Accounting and payment provisions

Details of the tenant’s total turnover for an accounting period are confirmed by means of a turnover certificate which the tenant is obliged to produce at the end of each accounting period. It is common for there to be a provision for an interim final payment of turnover rent to be made if the turnover certificate is not delivered within the agreed period after the end of an accounting period. The interim payment is usually calculated by reference to the final payment of turnover rent due in respect of the previous accounting period, which then relies on turnover rent having been paid!

To reduce the risk of the tenant’s failure or delay in supplying the certificate, we recommend the following as an approach:

  • In the case of the classic model the interim payment should reflect the reduction in the rent. For example if the rent is reduced to 80 per cent of the original “market” rent the interim payment would be one quarter of the reduced rent. Any payments made on account should, of course, be taken into account.
  • In other forms of turnover leases, the amount of the interim payment should be agreed during negotiations and inserted into the lease.
  • Consider charging the tenant an administration fee where the turnover certificate has not been produced or in circumstances where the turnover certificate provided is not complete or does not comply with the provisions of the lease.
  • Provide for the interim payment to be payable within a specified period of the date by which the certificate should have been delivered. The landlord should be entitled to demand the interim payment on expiry of the delivery period if no turnover certificate has been delivered.
  • Try and include a provision for a notional turnover figure to be applied to any period during the accounting period when the premises have been closed. It is usual, though, to ignore certain types of closure, e.g. where the premises have been damaged by fire etc.

Interest

Leases usually provide for interest to be paid on any payments not paid on the due date. To ensure the effective operation of the interest clause, the drafting of the turnover provisions should include the following:

  • The turnover rent should be deemed to be due from the date by which the tenant must deliver a turnover certificate (whether or not it does so) and interest will be calculated from that date.
  • The interim payment should also be made due and payable on expiry of the delivery period with interest being calculated from that date.

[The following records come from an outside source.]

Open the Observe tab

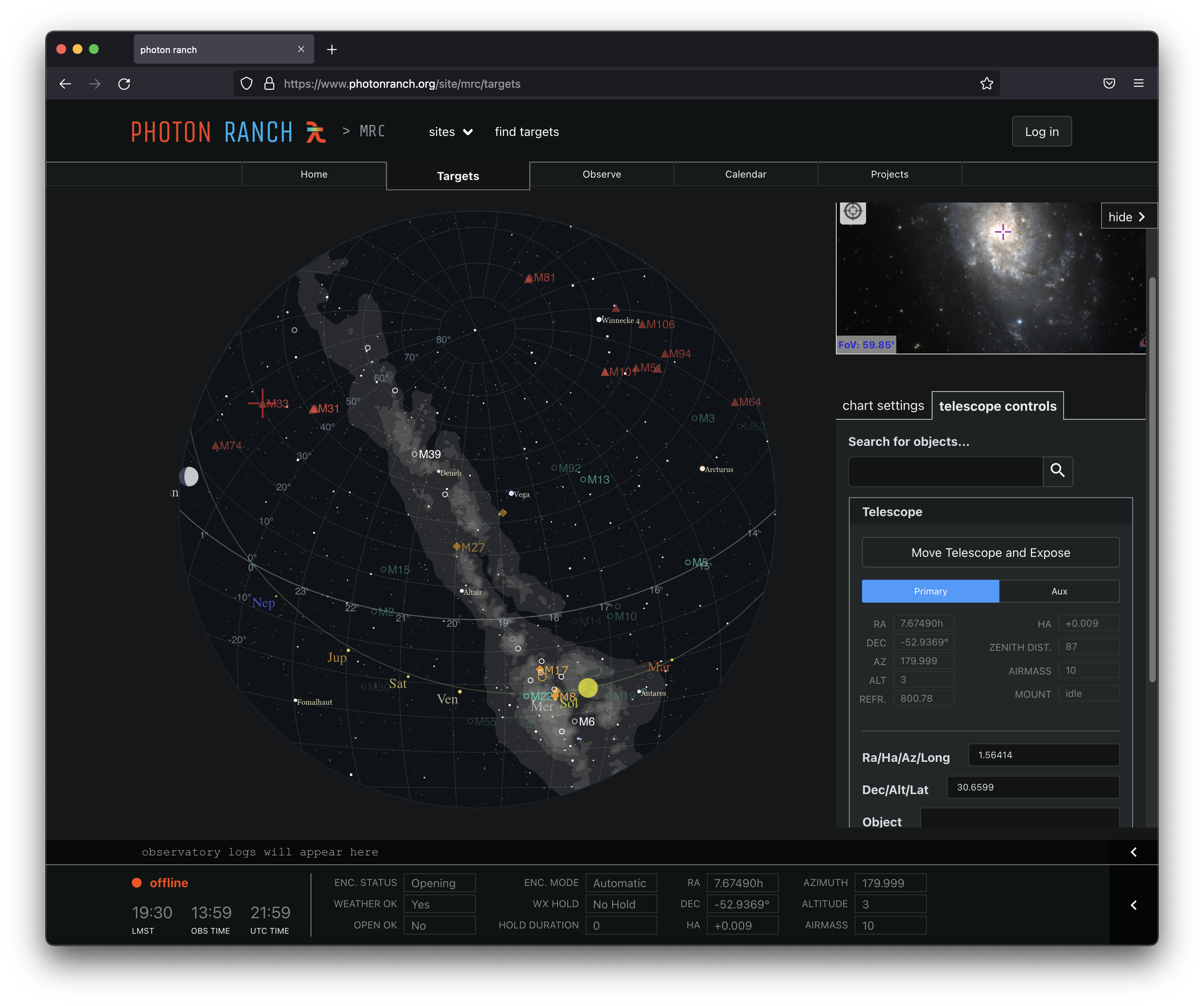tap(602, 174)
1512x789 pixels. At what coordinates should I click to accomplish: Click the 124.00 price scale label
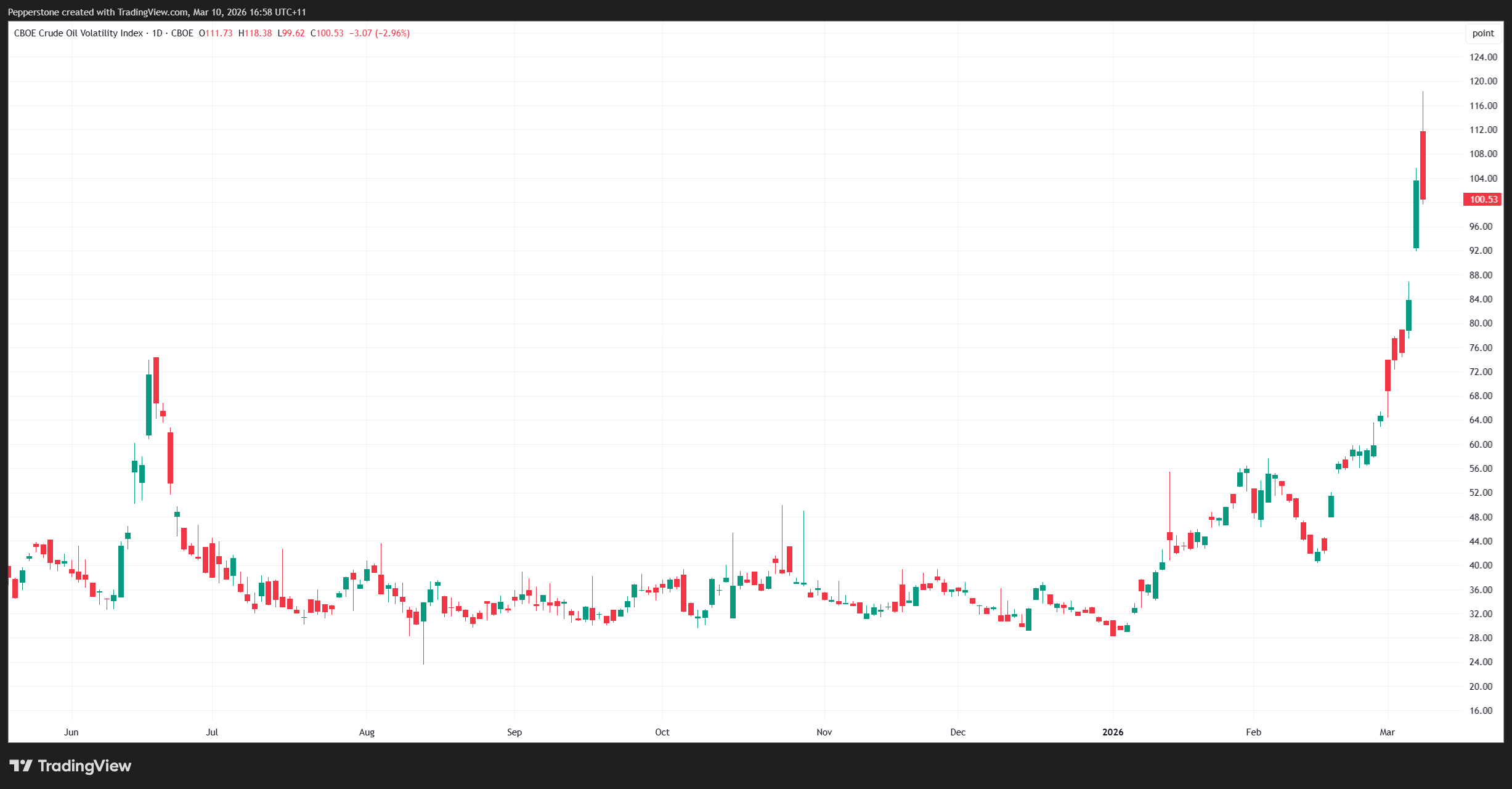pos(1482,57)
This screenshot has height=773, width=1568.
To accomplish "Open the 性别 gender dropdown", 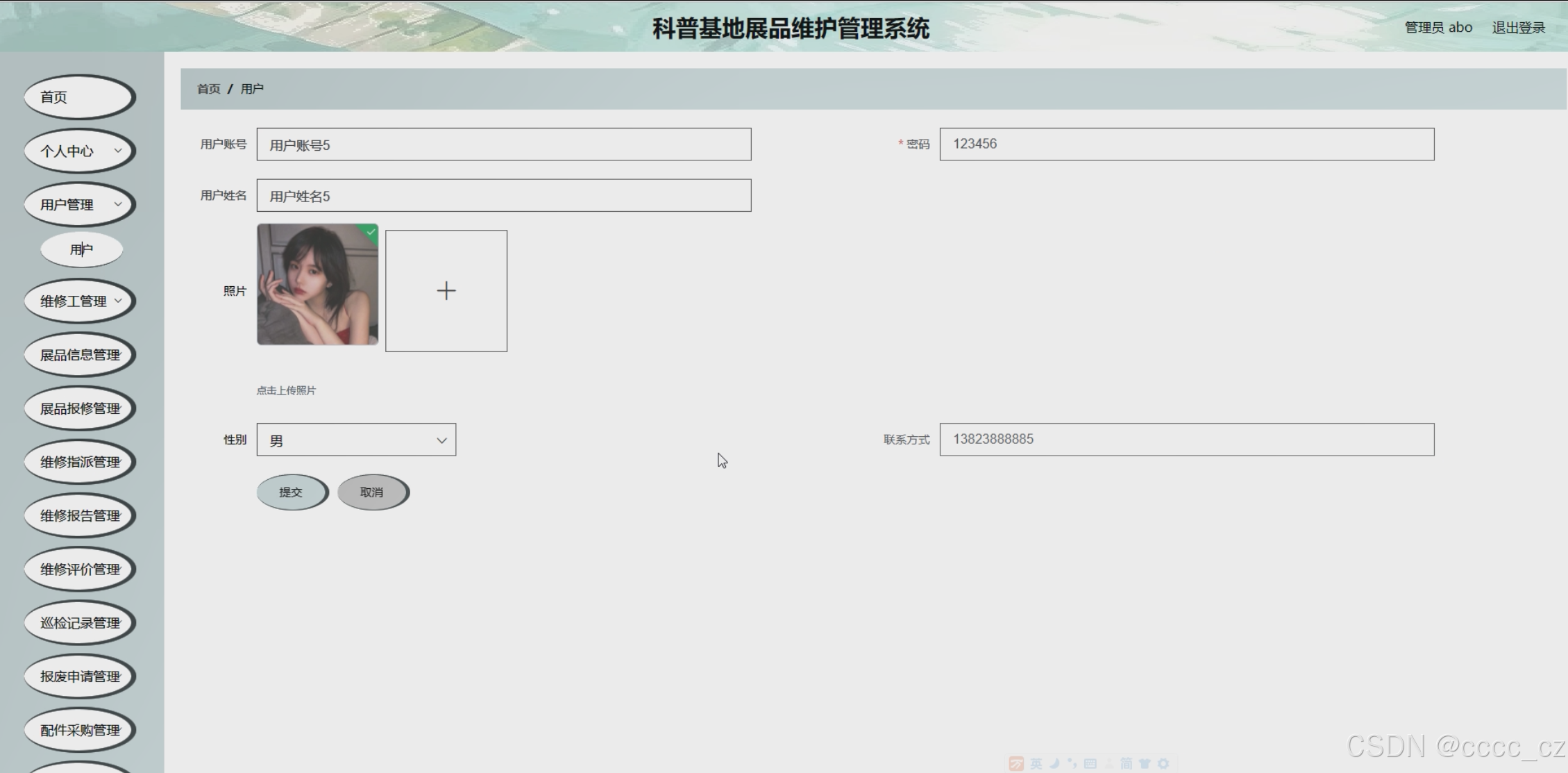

These provisions are designed to encourage tenants to deliver the turnover certificate before the end of the delivery period. With modern accounting systems, it should be easy for most tenants to provide turnover certificates within a month of the end of the accounting period although some tenants try to negotiate longer periods.

A balanced approach

One of the perceived advantages of turnover rent leases is that they foster a sense of partnership between the landlord and the tenant. The suggestions and recommendations referred to above cannot be imposed on the tenant but will have to be negotiated. The approach should not be one of seeking to penalize the tenant (note that any attempt to impose a penalty will be deemed to be void in any event) but to encourage the tenant to perform its side of the bargain, namely to provide the landlord with accurate information about the turnover so that the rent can be calculated.